REQUIREMENT: Search the data below for the word "section" and report how many lines contain it, with no added words.

(Source data)
* * * *

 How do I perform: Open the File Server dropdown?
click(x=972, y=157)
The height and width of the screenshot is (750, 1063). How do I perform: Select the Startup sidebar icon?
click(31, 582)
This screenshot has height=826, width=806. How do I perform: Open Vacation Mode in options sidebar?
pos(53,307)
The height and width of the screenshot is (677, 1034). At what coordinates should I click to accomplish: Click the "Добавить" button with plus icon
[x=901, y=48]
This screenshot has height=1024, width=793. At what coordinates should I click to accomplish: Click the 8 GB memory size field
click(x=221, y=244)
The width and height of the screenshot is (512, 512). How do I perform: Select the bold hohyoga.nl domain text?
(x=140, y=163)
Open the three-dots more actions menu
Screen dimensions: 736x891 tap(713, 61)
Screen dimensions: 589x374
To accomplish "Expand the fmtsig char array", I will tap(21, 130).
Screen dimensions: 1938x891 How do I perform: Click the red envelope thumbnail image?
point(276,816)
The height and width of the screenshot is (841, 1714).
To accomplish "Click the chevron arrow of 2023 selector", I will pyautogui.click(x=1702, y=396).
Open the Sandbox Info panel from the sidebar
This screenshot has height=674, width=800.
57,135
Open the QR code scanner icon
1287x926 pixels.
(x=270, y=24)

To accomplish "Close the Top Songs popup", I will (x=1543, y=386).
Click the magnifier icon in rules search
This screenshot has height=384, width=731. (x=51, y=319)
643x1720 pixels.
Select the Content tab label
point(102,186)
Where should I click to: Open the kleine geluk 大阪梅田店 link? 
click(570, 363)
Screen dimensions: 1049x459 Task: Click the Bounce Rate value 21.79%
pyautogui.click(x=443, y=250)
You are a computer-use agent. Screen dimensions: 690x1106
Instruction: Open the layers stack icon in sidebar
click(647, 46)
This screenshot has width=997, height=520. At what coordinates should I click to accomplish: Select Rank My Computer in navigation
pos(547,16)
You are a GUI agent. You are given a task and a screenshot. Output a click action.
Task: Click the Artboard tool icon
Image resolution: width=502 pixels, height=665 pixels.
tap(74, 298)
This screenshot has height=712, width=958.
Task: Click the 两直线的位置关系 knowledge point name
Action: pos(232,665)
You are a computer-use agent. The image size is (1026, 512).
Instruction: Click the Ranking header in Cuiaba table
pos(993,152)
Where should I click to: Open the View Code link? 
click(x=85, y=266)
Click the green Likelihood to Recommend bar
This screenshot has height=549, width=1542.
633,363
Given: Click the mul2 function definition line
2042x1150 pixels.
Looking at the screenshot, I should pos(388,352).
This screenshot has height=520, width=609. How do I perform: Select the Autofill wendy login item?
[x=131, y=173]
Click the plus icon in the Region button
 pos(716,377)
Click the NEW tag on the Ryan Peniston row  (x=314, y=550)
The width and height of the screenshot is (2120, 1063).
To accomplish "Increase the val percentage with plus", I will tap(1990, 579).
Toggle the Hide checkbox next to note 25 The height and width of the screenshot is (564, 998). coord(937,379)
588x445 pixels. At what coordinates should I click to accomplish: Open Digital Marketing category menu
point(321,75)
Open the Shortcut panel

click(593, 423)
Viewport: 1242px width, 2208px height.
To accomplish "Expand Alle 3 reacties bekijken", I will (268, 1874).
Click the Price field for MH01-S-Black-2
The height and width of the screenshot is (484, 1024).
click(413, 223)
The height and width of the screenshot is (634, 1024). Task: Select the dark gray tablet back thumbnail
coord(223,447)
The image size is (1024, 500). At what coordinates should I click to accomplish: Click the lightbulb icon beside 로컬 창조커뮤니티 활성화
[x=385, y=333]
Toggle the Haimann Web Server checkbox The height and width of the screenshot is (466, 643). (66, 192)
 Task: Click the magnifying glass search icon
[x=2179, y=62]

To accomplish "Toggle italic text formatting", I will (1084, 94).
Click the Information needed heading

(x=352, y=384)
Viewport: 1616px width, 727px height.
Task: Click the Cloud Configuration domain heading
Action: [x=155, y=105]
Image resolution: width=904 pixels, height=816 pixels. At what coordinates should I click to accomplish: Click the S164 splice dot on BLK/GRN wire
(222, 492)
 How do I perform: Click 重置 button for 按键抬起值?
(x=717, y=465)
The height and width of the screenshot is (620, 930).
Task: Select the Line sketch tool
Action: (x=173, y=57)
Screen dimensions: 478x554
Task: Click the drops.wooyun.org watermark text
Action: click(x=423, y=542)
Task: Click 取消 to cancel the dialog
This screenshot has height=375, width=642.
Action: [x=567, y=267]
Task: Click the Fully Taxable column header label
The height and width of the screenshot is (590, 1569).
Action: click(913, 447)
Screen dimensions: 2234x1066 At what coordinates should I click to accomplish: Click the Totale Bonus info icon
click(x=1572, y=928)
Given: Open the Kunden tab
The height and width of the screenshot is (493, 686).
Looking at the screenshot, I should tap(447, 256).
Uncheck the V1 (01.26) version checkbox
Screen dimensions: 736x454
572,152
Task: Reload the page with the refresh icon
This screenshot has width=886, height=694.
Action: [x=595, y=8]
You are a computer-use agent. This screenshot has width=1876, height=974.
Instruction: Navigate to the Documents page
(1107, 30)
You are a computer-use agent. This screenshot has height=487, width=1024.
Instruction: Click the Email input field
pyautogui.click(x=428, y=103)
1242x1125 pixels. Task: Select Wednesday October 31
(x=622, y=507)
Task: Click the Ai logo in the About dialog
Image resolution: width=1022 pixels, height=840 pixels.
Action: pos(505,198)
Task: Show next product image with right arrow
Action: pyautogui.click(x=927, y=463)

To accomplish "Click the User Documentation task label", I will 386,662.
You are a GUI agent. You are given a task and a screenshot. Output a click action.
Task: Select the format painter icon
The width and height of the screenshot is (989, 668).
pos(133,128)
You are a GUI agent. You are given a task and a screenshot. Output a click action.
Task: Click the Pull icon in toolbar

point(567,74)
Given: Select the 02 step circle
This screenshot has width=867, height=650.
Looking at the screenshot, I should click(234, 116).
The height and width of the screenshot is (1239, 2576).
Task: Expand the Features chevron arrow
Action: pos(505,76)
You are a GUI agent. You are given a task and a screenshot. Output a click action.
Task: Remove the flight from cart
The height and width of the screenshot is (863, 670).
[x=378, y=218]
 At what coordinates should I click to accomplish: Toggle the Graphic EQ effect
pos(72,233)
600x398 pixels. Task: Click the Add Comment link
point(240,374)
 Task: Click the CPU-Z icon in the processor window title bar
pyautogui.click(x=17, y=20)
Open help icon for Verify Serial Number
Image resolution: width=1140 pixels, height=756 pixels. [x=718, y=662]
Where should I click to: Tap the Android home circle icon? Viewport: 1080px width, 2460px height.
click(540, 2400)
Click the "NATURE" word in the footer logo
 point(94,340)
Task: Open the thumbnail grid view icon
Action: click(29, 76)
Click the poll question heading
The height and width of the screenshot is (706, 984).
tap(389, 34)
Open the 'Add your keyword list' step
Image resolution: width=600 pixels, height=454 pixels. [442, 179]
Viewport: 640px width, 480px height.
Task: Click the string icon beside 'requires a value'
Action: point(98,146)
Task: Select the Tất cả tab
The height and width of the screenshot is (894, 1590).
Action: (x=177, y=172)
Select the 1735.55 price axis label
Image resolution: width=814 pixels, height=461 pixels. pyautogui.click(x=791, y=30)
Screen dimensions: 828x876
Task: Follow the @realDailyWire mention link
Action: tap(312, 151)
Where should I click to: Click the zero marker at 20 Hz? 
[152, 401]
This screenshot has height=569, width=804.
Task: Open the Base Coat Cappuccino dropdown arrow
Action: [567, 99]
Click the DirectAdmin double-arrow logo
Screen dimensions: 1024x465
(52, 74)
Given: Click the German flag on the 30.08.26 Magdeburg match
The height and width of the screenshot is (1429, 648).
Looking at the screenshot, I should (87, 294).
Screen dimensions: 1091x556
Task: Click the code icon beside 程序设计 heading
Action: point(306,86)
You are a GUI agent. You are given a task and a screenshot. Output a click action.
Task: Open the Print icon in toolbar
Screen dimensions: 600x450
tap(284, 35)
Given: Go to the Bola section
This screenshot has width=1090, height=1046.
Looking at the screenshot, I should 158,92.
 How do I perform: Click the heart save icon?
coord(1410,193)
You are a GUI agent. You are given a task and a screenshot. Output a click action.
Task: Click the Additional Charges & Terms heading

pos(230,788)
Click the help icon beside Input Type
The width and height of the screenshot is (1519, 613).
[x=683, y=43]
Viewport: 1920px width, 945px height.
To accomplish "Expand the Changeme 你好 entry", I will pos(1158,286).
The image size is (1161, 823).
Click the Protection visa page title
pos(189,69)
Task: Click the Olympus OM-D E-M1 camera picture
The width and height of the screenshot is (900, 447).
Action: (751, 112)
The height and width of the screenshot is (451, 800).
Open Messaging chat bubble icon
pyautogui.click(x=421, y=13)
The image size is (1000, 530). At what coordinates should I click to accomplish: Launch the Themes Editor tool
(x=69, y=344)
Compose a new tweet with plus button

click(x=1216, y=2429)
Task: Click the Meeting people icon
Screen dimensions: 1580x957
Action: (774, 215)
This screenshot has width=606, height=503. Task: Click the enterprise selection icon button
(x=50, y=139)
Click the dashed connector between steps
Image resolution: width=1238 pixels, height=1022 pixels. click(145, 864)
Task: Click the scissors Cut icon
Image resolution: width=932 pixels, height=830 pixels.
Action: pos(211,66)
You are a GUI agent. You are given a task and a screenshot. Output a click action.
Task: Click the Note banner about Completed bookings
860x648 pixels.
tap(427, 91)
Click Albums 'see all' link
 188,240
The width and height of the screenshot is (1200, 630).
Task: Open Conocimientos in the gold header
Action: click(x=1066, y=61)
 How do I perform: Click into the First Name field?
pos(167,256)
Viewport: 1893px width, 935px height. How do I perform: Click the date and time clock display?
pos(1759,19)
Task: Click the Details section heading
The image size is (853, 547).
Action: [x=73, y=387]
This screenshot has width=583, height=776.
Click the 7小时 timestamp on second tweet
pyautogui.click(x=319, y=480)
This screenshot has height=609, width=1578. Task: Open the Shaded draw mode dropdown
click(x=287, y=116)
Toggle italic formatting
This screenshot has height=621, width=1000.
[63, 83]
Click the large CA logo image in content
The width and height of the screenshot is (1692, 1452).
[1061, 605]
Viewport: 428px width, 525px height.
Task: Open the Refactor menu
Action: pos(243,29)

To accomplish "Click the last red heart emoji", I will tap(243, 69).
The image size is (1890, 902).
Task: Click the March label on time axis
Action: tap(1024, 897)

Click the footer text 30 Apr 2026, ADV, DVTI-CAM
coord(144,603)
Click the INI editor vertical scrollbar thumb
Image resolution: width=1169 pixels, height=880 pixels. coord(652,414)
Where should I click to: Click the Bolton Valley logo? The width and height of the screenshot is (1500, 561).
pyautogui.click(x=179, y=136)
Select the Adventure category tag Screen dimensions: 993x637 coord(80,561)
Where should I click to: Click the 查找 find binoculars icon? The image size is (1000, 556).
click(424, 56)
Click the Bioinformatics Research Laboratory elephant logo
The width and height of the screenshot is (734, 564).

* * * *

SOLUTION FOR THIS TASK: 2